Many a times, have police shot dead protesting students in African universities. There had been mysterious deaths and disappearances in the police cells, arrests of innocent citizens, christening them armed robbers and summarily doing away with them. There are many times when trigger-happy policemen would run amock, killing innocent citizesn and at the end, nothing is done. The list is long and it happens daily in many African countries. It was only last week a court in Abuja, Nigeria gave a verdict that a policeman should die by hanging for unlawfully killing an innocent taxi-driver. This is a plus for the President Goodluck Jonathan of Nigeria that it is in his time that the police force is being made to sit up. Prior to this time, the police has thrived in its brutality with impunity without government raising an eye-brow. The silence of a leader at crimes perpetrated by its citizen encourages the citizen to graduate to the next level in his undesirable acts against the people. Instead of African leaders to punish erring police or law-enforcement agents that have brutalized the people, the leaders encourage them and eventually use them against the people. Life, indeed is very cheap in Africa, and it can be taken by the leaders with impunity, using law-enforcement agents

The world stays watching with arms folded while African leaders use their law enforcement agents against the people. The world hides under the principle of non-interference in the internal affairs of a country.

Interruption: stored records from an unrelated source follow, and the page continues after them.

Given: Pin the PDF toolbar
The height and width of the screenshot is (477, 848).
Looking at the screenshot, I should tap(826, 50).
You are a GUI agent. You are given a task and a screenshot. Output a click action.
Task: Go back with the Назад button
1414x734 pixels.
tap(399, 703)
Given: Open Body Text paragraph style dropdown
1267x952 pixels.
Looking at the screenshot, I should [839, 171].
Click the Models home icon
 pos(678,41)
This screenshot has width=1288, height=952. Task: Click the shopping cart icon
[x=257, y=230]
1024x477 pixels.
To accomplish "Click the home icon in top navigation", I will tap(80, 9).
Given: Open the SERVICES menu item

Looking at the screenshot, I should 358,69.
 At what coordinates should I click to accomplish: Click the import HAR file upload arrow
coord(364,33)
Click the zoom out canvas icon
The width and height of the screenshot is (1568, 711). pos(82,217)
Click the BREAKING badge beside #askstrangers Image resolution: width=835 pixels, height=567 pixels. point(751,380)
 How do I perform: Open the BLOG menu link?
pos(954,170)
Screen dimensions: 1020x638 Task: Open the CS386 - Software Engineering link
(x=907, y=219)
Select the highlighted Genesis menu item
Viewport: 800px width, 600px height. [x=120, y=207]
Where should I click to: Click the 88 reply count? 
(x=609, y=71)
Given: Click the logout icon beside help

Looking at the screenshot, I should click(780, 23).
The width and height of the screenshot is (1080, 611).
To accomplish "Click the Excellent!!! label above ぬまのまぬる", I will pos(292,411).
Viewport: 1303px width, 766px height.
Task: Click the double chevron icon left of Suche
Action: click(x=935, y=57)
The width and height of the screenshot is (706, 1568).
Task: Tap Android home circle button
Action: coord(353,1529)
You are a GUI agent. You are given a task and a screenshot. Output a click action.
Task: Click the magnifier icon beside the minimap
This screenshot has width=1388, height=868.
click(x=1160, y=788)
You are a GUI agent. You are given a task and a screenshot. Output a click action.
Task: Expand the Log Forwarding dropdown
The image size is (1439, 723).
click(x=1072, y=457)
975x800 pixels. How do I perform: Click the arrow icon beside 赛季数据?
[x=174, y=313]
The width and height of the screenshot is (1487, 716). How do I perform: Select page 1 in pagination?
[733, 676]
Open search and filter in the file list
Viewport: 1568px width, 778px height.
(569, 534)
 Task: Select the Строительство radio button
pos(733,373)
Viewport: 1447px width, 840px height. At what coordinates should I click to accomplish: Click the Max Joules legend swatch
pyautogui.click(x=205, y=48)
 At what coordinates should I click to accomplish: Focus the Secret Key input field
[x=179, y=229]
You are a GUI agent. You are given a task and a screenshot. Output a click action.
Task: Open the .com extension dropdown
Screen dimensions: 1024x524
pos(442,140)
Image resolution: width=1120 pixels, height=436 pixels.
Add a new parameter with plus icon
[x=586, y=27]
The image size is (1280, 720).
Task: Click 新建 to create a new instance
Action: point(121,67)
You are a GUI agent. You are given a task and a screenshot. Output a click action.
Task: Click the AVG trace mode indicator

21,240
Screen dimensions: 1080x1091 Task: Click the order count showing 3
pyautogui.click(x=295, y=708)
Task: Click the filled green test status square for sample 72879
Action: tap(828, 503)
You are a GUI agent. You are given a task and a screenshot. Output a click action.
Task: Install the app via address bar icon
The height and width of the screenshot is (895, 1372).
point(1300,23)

How long did it take the two Bushes of the USA to move into Iraq and removed Sadam Husein, when it was clear that he was becoming dangerous to his people? Gadaffi is there, comfortably bestriding his people and silently eliminating them. The USA is watching. The recalcitrant Ngbagbo is there, not only forcing himself on the people who have rejected him, but also systematically using police brutality to eliminate his so-called "beloved people". The USA is watching and waiting for African leaders who themselves, have no clean hands so as to come to equity, in order to solve the Ivorian problem. If Ngbagbo was not depending on the brutality of his law-enforcement agents to keep him in power, he would have long abdicated and handed power over to Watara, the peoples' choice. The brutality of the law-enforcement agents in Africa has become a grave problem, militating against democracy, good governance and the general development and the welfare of the people. It has, sadly though, entrenched in every country of Africa, corruption, election malpractices, abject poverty of the people in an alarming rate, and the perpetration of political leaders into elongated terms or life-rulership in their various countries. When will Africa be out of the woods as far as true democracy and good governance is concerned?